どちらも体のどこを触っても嫌がらないが、知り合い宅の犬は、飼い主にもほとんど触らせない。ちょっとなでるくらいなら許すが、抱き上げようとするとなぜか逃げる。懐いていないわけではなく、触られるのが嫌みたいだ。そういう犬もいるのかと驚いた。だからくっついてくることなどほとんどないんですと飼い主は嘆いていた。
そういえばドッグランなどで向こうから近づいてくる犬もいれば、犬同士では仲良くしていても、飼い主以外の人には近づこうとしない犬もいる。そして、この前書いた
ラブラドールのベスのように、毎回ものすごい圧ですり寄ってきてヨダレをベタベタ付けてくれる犬もいる。当たり前のことだが犬も人間と同じように、それぞれ違うんだなと改めて思う。

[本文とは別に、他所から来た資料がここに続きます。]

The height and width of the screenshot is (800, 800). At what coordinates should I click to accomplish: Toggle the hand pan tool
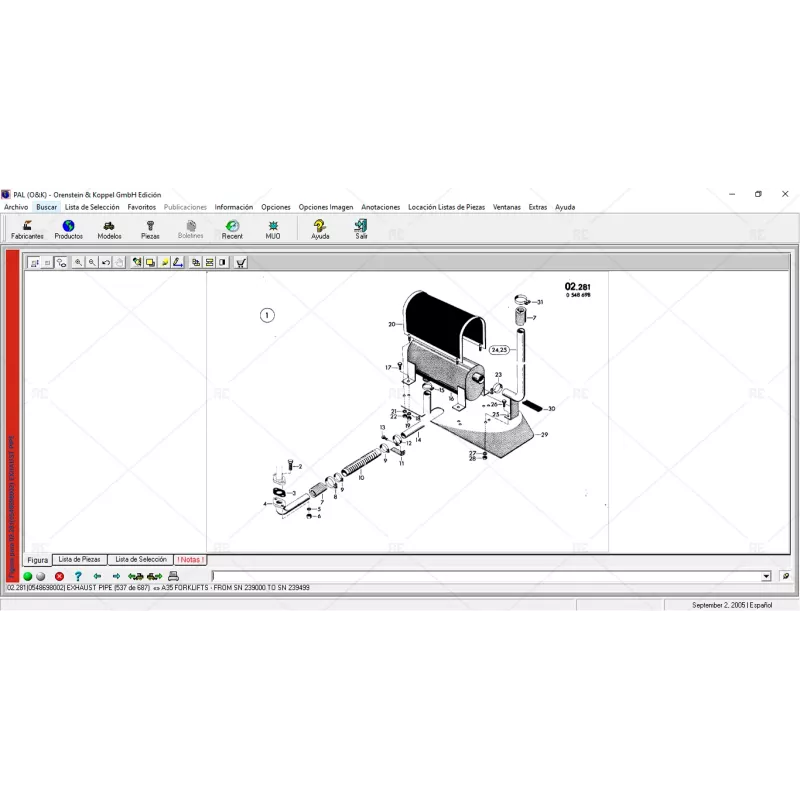pos(119,263)
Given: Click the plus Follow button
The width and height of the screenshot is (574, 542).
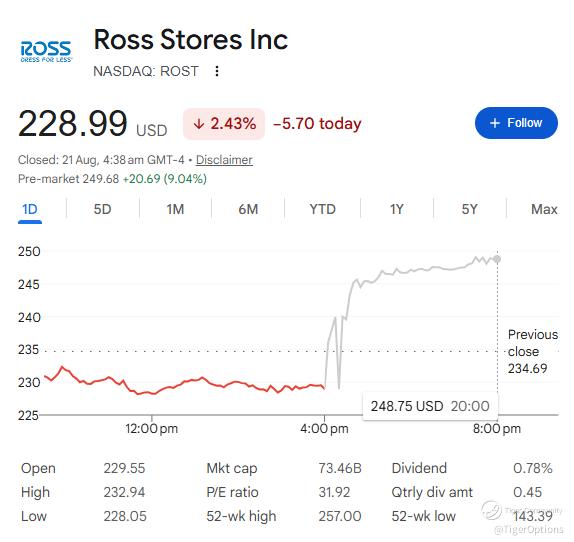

私は、人に対しては無愛想でそっけないとよく友人から指摘されるが、犬に対しては超友好的である。かといって、ドッグランで距離を取りたそうな犬にズケズケ近づいたりはしないが、大吉と福助は問答無用だ。のんびり昼寝している彼らに突然顔を埋めて「お前ら〜、寝てんのか〜」とかやってウザそうな顔をよくされる。きっと「暑苦しいなぁ」と思われているに違いない。
プロフィール
穴澤 賢(あなざわ まさる)
1971年大阪生まれ。2005年、愛犬との日常をつづったブログ「富士丸な日々」が話題となり、その後エッセイやコラムを執筆するようになる。著書に『ひとりと一匹』(小学館文庫)、自ら選曲したコンピレーションアルバムとエッセイをまとめたCDブック『Another Side Of Music』(ワーナーミュージック・ジャパン)、愛犬の死から一年後の心境を語った『またね、富士丸。』(世界文化社)、本連載をまとめた『また、犬と暮らして』(世界文化社)などがある。2015年、長年犬と暮らした経験から
「DeLoreans」というブランドを立ち上げる。
ブログ「Another Days」
ツイッター
インスタグラム
大吉(2011年8月17日生まれ・オス)
茨城県で放し飼いの白い犬(父)とある家庭の茶色い犬(母)の間に生まれる。飼い主募集サイトを経て穴澤家へ。敬語を話す小学生のように妙に大人びた性格。雷と花火と暴走族が苦手。せっかく海の近くに引っ越したのに、海も砂浜もそんなに好きではないもよう。
福助(2014年1月11日生まれ・オス)
千葉県の施設から保護団体を経て穴澤家へ。捕獲されたときのトラウマから当初は人間を怖がり逃げまどっていたが、約2カ月ほどでただの破壊王へ。ついでにデブになる。運動神経はかなりいいので、家では「動けるデブ」と呼ばれている。